YOUR TASK:
Reproduce word for word the entries between the line containing "This screenshot has width=580, height=399." and the line containing "(x=79, y=71)", inclusive.
========================
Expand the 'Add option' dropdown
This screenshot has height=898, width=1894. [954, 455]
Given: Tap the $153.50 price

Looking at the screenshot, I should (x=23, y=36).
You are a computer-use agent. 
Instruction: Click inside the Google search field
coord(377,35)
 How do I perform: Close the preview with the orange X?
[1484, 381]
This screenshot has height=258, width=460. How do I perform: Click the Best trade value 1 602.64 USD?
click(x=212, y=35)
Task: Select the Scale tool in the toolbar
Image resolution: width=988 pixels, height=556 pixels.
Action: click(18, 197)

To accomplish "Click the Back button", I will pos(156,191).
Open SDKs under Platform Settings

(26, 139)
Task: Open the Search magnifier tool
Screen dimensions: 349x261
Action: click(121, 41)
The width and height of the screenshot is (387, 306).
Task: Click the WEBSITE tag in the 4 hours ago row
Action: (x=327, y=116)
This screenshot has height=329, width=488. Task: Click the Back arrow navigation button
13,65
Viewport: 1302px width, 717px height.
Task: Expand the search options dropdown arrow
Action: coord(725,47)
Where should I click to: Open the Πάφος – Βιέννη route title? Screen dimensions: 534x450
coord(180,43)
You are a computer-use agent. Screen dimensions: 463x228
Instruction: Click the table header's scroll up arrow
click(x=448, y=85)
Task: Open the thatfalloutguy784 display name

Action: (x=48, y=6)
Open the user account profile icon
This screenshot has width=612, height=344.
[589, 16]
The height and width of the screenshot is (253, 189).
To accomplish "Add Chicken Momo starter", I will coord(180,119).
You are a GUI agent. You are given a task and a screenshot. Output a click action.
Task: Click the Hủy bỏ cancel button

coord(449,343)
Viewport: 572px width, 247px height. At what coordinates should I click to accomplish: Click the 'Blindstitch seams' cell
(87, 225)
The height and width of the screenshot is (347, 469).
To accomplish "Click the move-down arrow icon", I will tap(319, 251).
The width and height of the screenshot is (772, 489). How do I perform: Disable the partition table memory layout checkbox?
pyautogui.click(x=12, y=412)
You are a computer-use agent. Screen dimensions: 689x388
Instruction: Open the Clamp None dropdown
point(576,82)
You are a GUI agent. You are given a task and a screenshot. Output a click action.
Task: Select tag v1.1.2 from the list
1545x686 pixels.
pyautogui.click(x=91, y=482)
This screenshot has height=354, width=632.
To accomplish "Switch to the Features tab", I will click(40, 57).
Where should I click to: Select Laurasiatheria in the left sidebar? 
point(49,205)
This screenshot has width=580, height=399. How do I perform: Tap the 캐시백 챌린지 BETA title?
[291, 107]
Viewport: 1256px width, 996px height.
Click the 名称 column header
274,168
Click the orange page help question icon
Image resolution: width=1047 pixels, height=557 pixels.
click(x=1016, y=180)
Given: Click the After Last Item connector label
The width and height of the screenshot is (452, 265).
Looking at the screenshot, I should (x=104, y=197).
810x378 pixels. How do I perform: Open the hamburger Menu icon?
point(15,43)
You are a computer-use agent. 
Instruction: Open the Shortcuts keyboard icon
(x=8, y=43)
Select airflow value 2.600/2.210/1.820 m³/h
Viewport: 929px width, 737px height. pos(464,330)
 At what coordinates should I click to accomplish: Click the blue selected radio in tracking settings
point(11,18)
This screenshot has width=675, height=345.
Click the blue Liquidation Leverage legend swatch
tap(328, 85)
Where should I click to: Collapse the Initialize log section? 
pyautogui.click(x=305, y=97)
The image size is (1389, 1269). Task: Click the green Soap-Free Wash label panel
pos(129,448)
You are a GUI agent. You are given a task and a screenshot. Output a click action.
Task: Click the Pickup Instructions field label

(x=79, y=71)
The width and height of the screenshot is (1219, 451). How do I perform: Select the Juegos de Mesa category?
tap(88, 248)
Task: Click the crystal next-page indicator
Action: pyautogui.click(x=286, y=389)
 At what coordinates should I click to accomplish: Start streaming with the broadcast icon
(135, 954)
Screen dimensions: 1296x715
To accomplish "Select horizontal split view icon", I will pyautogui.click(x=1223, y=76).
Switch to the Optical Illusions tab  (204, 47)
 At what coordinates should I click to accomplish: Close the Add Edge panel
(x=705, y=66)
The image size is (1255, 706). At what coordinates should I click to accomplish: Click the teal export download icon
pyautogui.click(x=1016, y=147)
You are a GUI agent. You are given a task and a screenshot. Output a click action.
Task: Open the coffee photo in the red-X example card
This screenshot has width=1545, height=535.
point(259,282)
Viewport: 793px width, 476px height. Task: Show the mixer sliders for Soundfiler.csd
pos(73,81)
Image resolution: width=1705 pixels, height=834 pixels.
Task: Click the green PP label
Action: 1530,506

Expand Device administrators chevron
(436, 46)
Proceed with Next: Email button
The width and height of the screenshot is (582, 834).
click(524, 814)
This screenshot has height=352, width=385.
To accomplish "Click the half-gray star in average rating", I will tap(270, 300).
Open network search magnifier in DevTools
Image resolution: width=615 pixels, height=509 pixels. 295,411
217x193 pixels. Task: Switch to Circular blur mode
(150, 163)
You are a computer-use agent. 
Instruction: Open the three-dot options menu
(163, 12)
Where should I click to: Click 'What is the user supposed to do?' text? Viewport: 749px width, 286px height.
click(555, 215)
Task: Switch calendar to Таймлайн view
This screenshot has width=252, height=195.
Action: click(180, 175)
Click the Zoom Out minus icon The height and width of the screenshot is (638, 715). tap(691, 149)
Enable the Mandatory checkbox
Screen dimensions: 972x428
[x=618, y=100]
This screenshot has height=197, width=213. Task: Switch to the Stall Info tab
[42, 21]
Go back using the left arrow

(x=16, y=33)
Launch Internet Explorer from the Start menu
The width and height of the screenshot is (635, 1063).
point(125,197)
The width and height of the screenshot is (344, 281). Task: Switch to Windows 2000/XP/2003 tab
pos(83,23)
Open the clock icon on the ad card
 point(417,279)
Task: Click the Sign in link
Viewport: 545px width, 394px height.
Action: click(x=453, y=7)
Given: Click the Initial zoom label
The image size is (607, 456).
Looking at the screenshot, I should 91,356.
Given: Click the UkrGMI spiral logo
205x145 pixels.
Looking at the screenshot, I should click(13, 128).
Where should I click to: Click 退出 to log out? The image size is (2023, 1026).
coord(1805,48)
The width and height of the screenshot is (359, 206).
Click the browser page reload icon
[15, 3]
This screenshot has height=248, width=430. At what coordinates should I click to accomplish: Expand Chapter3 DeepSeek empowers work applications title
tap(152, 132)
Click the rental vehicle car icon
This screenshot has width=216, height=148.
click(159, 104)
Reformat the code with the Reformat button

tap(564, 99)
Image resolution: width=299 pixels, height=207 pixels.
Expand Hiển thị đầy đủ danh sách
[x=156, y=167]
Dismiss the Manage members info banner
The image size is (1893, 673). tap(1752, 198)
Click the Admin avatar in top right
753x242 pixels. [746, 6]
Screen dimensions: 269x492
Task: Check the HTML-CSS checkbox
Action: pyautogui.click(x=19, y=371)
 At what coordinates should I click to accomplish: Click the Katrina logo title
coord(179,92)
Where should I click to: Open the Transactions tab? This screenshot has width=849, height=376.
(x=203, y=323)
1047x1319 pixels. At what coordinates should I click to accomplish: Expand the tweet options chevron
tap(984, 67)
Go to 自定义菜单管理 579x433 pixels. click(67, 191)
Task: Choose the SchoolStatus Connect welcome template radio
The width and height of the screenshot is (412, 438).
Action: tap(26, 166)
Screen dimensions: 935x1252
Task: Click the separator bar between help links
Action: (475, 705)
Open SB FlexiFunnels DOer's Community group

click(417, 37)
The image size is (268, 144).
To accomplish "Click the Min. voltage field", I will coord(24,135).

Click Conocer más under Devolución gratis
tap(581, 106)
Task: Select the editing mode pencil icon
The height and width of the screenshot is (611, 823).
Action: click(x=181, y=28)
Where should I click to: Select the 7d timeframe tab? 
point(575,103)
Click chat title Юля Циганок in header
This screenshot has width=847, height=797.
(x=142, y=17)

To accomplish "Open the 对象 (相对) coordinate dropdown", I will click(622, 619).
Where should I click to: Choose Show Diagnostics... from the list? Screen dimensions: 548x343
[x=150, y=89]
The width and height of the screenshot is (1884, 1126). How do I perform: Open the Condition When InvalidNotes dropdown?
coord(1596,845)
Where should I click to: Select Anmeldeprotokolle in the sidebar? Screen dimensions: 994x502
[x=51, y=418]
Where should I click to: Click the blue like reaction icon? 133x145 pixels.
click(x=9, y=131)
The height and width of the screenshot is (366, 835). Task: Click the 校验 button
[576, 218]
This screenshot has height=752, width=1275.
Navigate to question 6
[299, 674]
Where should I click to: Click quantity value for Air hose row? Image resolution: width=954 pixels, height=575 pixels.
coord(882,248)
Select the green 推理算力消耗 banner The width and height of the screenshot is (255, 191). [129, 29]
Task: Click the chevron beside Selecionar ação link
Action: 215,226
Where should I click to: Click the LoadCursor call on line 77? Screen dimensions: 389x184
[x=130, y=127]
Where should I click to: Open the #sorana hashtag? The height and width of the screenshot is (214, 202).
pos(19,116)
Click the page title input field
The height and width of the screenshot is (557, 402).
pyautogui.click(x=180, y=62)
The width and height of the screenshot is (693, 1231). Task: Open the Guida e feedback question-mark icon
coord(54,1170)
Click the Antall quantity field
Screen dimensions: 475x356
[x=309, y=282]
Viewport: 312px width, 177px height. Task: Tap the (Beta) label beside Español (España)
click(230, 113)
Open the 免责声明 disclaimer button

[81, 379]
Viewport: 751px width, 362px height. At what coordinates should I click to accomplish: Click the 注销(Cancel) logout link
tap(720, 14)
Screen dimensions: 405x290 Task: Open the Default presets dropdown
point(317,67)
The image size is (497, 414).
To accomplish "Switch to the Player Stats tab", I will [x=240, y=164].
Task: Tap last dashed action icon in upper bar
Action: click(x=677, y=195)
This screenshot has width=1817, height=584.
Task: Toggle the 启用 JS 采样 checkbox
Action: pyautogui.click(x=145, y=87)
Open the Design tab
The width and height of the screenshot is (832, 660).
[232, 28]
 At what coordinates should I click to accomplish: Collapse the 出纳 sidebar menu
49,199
========================
IN RESPONSE:
This screenshot has width=580, height=399. How do I perform: Tap the 캐시백 챌린지 BETA title?
[291, 107]
Viewport: 1256px width, 996px height.
Click the 名称 column header
274,168
Click the orange page help question icon
Image resolution: width=1047 pixels, height=557 pixels.
click(x=1016, y=180)
Given: Click the After Last Item connector label
The width and height of the screenshot is (452, 265).
Looking at the screenshot, I should (x=104, y=197).
810x378 pixels. How do I perform: Open the hamburger Menu icon?
point(15,43)
You are a computer-use agent. 
Instruction: Open the Shortcuts keyboard icon
(x=8, y=43)
Select airflow value 2.600/2.210/1.820 m³/h
Viewport: 929px width, 737px height. pos(464,330)
 At what coordinates should I click to accomplish: Click the blue selected radio in tracking settings
point(11,18)
This screenshot has width=675, height=345.
Click the blue Liquidation Leverage legend swatch
tap(328, 85)
Where should I click to: Collapse the Initialize log section? 
pyautogui.click(x=305, y=97)
The image size is (1389, 1269). Task: Click the green Soap-Free Wash label panel
pos(129,448)
You are a GUI agent. You are given a task and a screenshot. Output a click action.
Task: Click the Pickup Instructions field label

(x=79, y=71)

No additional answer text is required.